Aku dan si Tas Merah menghabiskan waktu istirahat dengan mengobrol, dan akhirnya setelah pelajaran terakhir si Tas merah menawariku untuk mengantarku pulang, aku menolak karena Mas Lintang sudah menjemput, namun pada akhirnya dia tetap mendampingiku sampai pintu gerbang.
        Hari – hariku selalu di isi dengan senyuman, candaan, cengiran, usapan si Tas Merah di kepalaku. Dan itu membuatku merasa memiliki, seorang kakak lagi selain Mas Lintang. Aku menyayangi si Tas Merah sebagai seorang kakak. Setiap haripun, kemana – mana aku dan si Tas Merah selalu bersama, sampai –sampai teman – teman menjulukiku dan Nano “Si Tas Merah dan Si Jaket Merah”. Mereka memilih panggilan itu karena, aku selalu mengenakan Jaket Merahku dan Nano tetap dengan Tas Merahnya. Aku dan Nano memiliki basecamp sendiri untuk menghabiskan banyak waktu luang, yaitu di Bukit Belakang Sekolah.
        Sampai akhirnya, pada suatu waktu saat kita berada di Basecamp, aku curhat pada si Tas Merah kalau aku jatuh cinta pada Kak Ardan, senior kami di klub SepakBola. Aku menceritakan padanya segalanya tentang Kak Ardan, dan kemarin Kak Ardan memintaku untuk menjadi pacarnya. Si Tas Merah bilang kalau dia bahagia kalau aku bahagia, dia menyuruhku untuk menerimanya jika aku menyukainya. Akupun menerima pernyataan cinta Kak Ardan sesuai kata –kata si Tas Merah. Semakin lama, aku semakin jarang bersama si Tas Merah karena aku selalu bersama Kak Ardan, dan aku semakin jarang datang ke Basecamp saat si Tas Merah mengajakku untuk bertemu. Ada saja alasanku membatalkan setiap pertemuan yang diminta Tas Merah.
        Suatu ketika saat di kelas, Tas Merah bertanya padaku mengapa aku membatalkan pertemuan kemarin. Aku hanya menjawab “Maaf, Kak Ardan minta di temenin Futsal”. Dia bertanya lagi, mengapa aku tak bisa sebentar saja meluangkan waktu untuknya. “Aku sibuk no, Kak Ardan butuh aku”. Akhirnya Nanopun kesal dan berkata “Apa Cuma kak Ardan yang butuh kamu?? Aku sahabatmu juga butuh kamu Kei.!! Kamu berubah Kei, kamu jadi kayak orang lain tau gak?? Ini bukan Kei yang aku kenal!! Yaudahlah terserah kamu mau apalagi. Gak usah dateng ke aku kalau ada masalah sama Kak Ardan.” Bentaknya, lalu meninggalkanku yang masih tercengang akan kalimatnya berusan. Namun aku tak menghiraukannya sama sekali.
        Saat  si Tas Merah membentakku, itulah dialog terakhirku bersamanya. Sudah 3 hari si Tas Merah absen, aku mulai khawatir takut terjadi apa – apa padanya. Saat istirahat siang aku memberanikan diri bertanya pada Bu Agustin tentang keadaan Nano. Jawaban Bu Agustin membuatku meneteskan Air Mata dan tak mampu berkata – kata. Bu Agustin bilang bahwa kemarin Nano sudah berangkat untuk pindah ke Semarang. Aku merasa hidupku hampa, aku seperti kehilangan separuh dari diriku. Aku sangat menyesal  karena tak pernah menepati janji bertemu dengannya, aku lebih menyesal, mengapa pertemuan akhirku dengannya malah terukir pertengkaran L.

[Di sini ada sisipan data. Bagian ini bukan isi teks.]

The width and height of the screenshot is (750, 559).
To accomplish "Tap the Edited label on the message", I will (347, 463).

        Tak lama setelah kejadian Nano yang meninggalkanku di Bandung sendirian, Kak Ardan memutuskanku dengan alasan yang sangat klise sekali menurutku, dia bilang “kita sudah enggak sejalan lagi”. Semakin terpuruklah aku, bagaimana tidak aku kehilangan sahabat sekaligus kakak bagiku. Dan aku menyia-nyiakannya hanya untuk seorang cowok yang pengecut. Tanpa si Tas Merah, hariku tak lagi indah dan berwarna. Semenjak aku putus dengan Kak Ardan, aku semakin sering mengunjungi Basecamp walau tanpa si Tas Merah.

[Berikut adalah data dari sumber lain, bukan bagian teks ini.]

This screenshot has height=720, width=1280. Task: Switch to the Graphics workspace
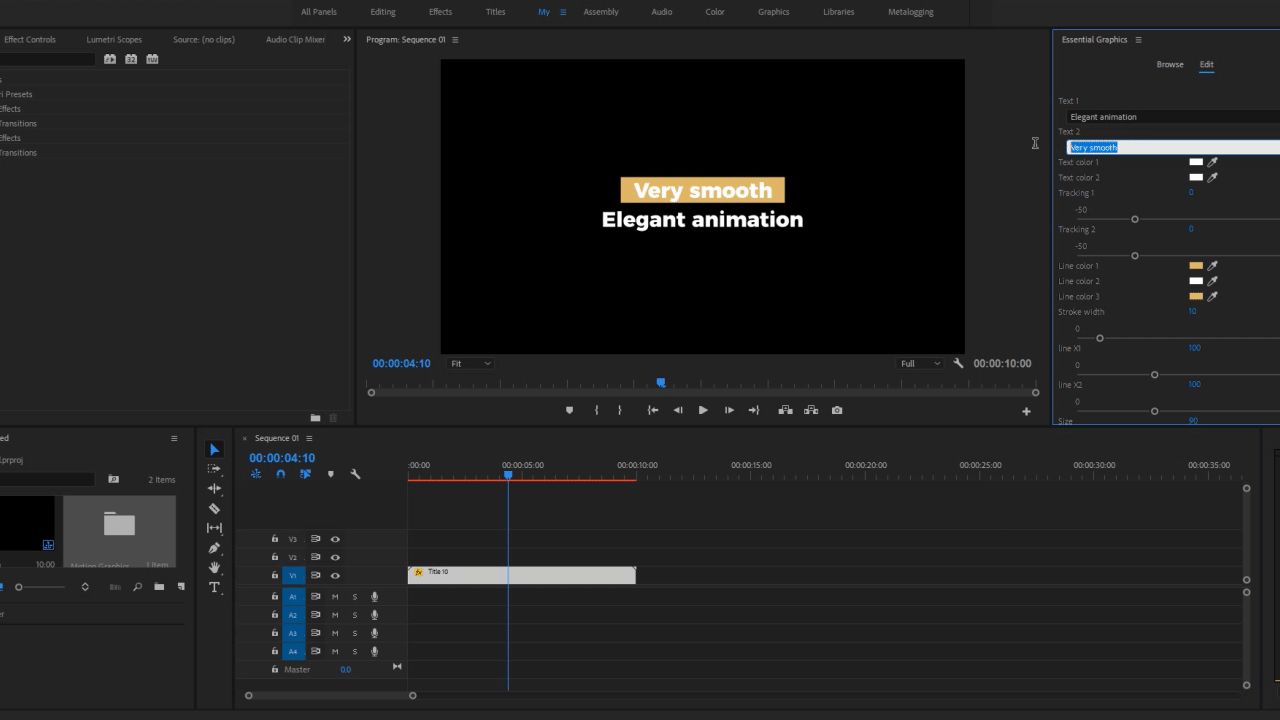773,12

        Setahun lebih telah berlalu sejak si Tas Merah meninggalkanku untuk pindah ke Semarang, sekarang aku telah naik ke kelas XII IPA 2, hari – hariku masih sama, hampa itulah gambaran yang pas untuh kehidupanku tanpa si Tas Merah. Aku merindukan senyumanya J, aku merindukan candaannya, aku merindukan cengiran indahnya, dan yang sangat kurindukan ialah saat dia mengusap lembut kepalaku hanya untuk menenangkanku :’(.  Semua kenangan itu takkan pernah lepas dari benakku. Tiba – tiba Bu Agustin masuk kelas dan membuyarkan lamunanku. Beliau bilang akan memperkenalkan murid baru di kelasku, aku yang tak mood dengan apapun hanya menunduk dan memasang headset di telingaku. Setelah agak lama, tanpa kusadari ada yang menepuk pundakku pelan, dan saat ku lihat ternyata sosok yang sangat kurindukan muncul. “Hai Kei, Aku pulang :).” Ucap si pemilik suara yang sangat kurindukan yaitu si Tas Merah. “Selamat Datang Kembali Nano.” Jawabku sambil meneteskan air mata dan tersenyum.